今シーズンの開幕3戦目から、野間は「3番・センター」でスタメン出場していた。それはまさに巨人にFA移籍した丸佳浩のポジションそのものであり、多くの人が「丸の代わり」と捉えたのではないだろうか。
入団してからずっと「誰かの代わり」だった
思えばカープに入団してから、野間は事あるごとに「誰かの代わり」を務めていた。そもそも入団の経緯からして有原航平(現・日本ハム)の外れ1位だった。とは言え、岐阜学生野球リーグで通算打率.416という数字を残し、緒方監督が一目ぼれした「走攻守揃った大型外野手」ということで、入団時の野間への期待は高かったように思う。
緒方政権1年目の2015年、恐らく首脳陣の頭には「1番・野間」という構想があった筈だ。というのも当時のカープは1番打者が固定されていなかったからである。前年に1番を多く務めた堂林翔太か、或いはシーズン終盤から1番に起用された鈴木誠也か、四球を選べる丸か……。その位置に「打って走れる」野間は適役だと思われた。野間自身も入団の際に「自分としては、一番を打ってチームに勢いをつける役目が好きですね。プロに入っても将来的には一番という打順を狙っていきたいですね」(『広島アスリートマガジン』2014年12月号)と語っている。
望み通り、この年の開幕3戦目から「1番・ライト」でスタメンに名を連ねた野間。しかしチームの連敗もあり、1番の座からは一週間ほどで降りることとなった。この時の野間は「足を生かした長打は打てるが、四球が選べず出塁率が低い」という印象で、この出塁率の低さが1番打者として致命的と考えられたのではないだろうか。そして次第に打率も下がり始め、野間の出場は守備固めや代走が主となっていった。

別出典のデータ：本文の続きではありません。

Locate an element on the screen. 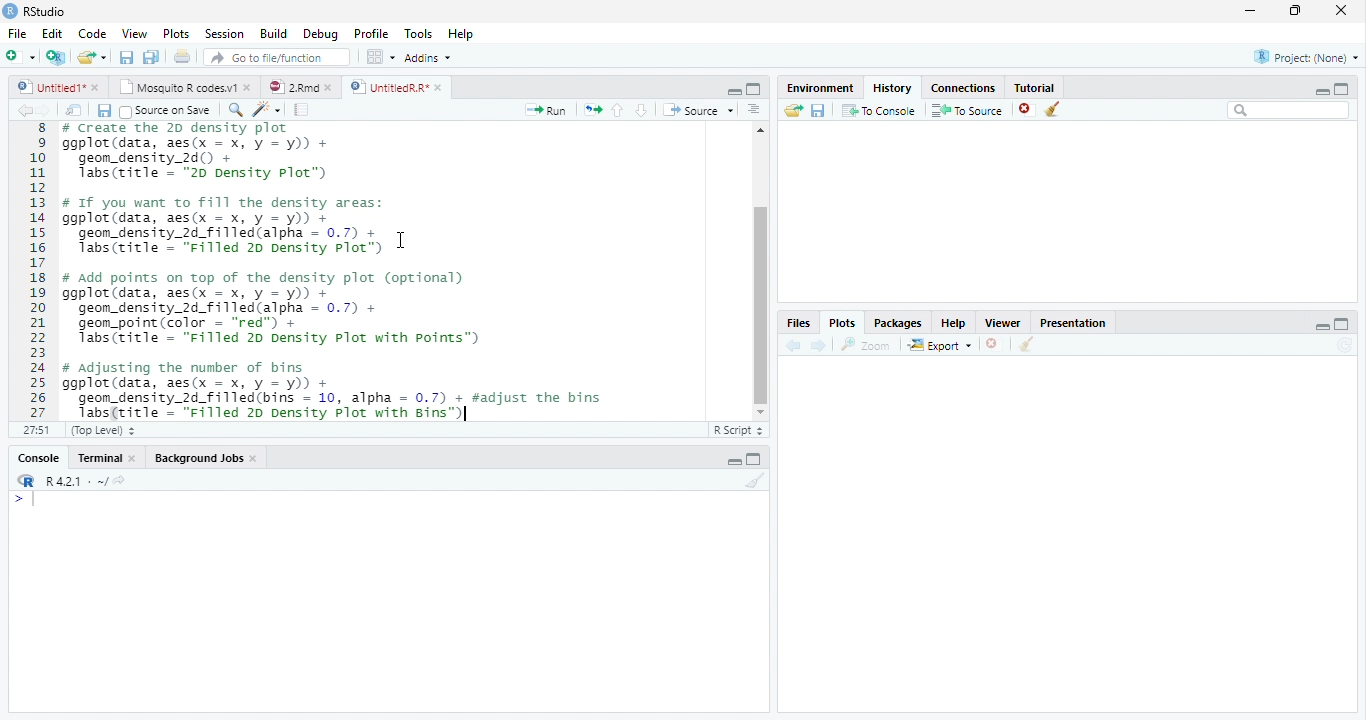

翌16年、カープは開幕戦から「1番・田中広輔、2番・菊池涼介、3番・丸佳浩」いわゆる「タナ・キク・マル」のオーダーを組み、これを一年通して固定したことにより優勝を掴み取った。その一方で野間は21試合の出場に留まり、「1番・野間」論を聞くことも少なくなった。
転がせば何かが起こる ゴロ打ちで打撃向上
17年の野間は「赤松の代わり」だった。代走要員として前年の優勝に貢献し、オフに発覚した胃がんの治療に専念する赤松真人の代役として野間が起用されたのである。50回の代走出場のうち27回が松山竜平の代走だったこともあり、松山が出塁した際に「野間はどこだ……」という目でベンチを見ている、と話題にもなった。その意味では「松山の代わり」だったとも言える。しかしこの年、代走出場の野間はその俊足ぶりを大いに発揮した。印象的だったのが8月3日の阪神戦。3−5の2点ビハインドで迎えた9回裏に、西川龍馬のセンター前ヒットで三塁走者のみならず、一塁走者の野間まで一気にホームインしたのである。試合は引き分けに終わったが、驚異的なスピードの野間のベースランニングは多くのファンの心に刻まれた。
ところが18年になると、これまで課題と見られていた打撃が大幅に向上したのである。4月末に負傷離脱した丸の代わりとして出場機会が増えた野間は、5月にはリーグトップとなる.380の月間打率を挙げ、新井貴浩からは「野間選手の高打率を見るたびに下痢が止まりません」といじられ、復帰した丸からは「野間選手からレギュラーを奪い取れるように頑張っていきたい」と宣戦布告されるまでになった。
この打撃向上の理由として、三振の割合が減り、ゴロを打つことを心掛けるようになったことが挙げられるだろう。15年には19.7%だった三振率が18年には15.4%になり、安打数における内野安打率も23.3%と高くなっている。野間の最大の武器は足であり、「転がせば何かが起こる」のである。その徹底したゴロ打ち姿勢は、今シーズン(5月22日まで)の野間の犠打・犠飛を除く118アウトのうち、実に半数以上の62アウトがゴロアウトなことからもわかる。